This is a second edition, revised and expanded, of an introductory textbook on probability and statistics. The author uses the word stochastics to mean “the science of the rules of chance”. He views the subject as a comfortable marriage between the rigor and precision of mathematics and the world of applications with all of its inherent uncertainties.
The book is based on a course for second year mathematics students that the author taught at the University of Munich. He also recommends the book to computer science students interested in the mathematics behind applications of stochastics.
Probability and statistics are presented as two separate and quite distinct parts of the book — probability in the first six chapters, statistics in the following six. Although the topics are largely standard, the treatment here — especially with statistics — is markedly different than in a typical probability-and-statistics undergraduate course in the United States. Development of the material is very systematic but it is pitched at a fairly high level of sophistication. There is a good deal of emphasis throughout on theorems and proofs and a de-emphasis of data analysis in statistics.

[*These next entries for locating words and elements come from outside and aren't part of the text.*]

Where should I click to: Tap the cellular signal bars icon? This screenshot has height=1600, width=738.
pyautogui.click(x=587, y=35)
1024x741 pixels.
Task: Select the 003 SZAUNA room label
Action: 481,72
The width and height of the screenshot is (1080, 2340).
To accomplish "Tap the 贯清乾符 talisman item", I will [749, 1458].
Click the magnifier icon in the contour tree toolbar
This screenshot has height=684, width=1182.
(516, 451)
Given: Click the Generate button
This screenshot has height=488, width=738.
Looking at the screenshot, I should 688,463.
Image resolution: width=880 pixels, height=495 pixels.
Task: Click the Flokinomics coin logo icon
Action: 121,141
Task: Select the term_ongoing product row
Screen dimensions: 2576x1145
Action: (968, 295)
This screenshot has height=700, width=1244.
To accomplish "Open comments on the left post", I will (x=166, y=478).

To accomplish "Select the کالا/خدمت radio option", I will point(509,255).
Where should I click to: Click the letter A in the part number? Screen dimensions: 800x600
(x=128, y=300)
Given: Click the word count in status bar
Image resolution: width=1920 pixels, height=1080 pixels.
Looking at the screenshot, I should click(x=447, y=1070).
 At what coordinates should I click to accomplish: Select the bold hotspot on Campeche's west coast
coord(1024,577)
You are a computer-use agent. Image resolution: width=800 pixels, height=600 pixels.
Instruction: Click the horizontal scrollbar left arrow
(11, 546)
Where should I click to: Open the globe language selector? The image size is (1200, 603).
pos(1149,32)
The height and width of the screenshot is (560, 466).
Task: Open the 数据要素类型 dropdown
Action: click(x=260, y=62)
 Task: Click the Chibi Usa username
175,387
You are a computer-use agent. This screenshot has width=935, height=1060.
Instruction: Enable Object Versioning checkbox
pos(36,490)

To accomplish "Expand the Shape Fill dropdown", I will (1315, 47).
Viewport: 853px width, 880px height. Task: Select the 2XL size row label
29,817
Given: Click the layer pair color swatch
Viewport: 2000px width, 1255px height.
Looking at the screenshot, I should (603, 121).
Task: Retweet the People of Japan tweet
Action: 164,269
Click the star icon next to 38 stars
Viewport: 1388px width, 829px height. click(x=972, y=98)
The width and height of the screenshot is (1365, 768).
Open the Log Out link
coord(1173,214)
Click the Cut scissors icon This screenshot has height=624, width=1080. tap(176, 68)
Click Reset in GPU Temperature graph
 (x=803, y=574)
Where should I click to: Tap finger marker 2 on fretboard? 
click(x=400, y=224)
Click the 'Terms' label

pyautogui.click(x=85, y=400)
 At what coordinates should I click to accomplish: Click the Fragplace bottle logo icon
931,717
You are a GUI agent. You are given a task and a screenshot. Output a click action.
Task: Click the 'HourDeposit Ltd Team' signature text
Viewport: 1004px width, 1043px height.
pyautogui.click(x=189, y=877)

Sample spaces are introduced right from the beginning via σ-algebras and probability measures are defined shortly thereafter. This happens with very little prior discussion of discrete probability. Some exposure to probability at a less formal level would be a desirable prerequisite.
The early chapter on standard stochastic models illustrates both the strengths and the shortcomings of the book. The author provides examples of standard probability distributions (uniform, Poisson, waiting time and normal) as well as descriptions of urn models with and without replacement. Although the writing is generally clear enough, the examples are often too terse, too limited in scope and stingy with details. This is problematic for an introductory textbook unless the book is really intended as a kind of advanced introduction for especially capable students. The rest of this book follows this pattern. A student could complete the statistics portion of the book and have a reasonably good grasp of the principles of introductory statistics, but with only a very limited idea how to approach data analysis.
The book has a generous number of exercises. In spirit they match the text: some require proofs, others aim toward applications, and relatively few are computational and fewer still are routine. Sketches of solutions to selected exercises are provided in an appendix
It is difficult to see how this text would fit a course in the U.S. It is too advanced for most undergraduates, but the scope is probably too narrow for a graduate class.
Bill Satzer (firstname.lastname@example.org) is a senior intellectual property scientist at 3M Company, having previously been a lab manager at 3M for composites and electromagnetic materials. His training is in dynamical systems and particularly celestial mechanics; his current interests are broadly in applied mathematics and the teaching of mathematics.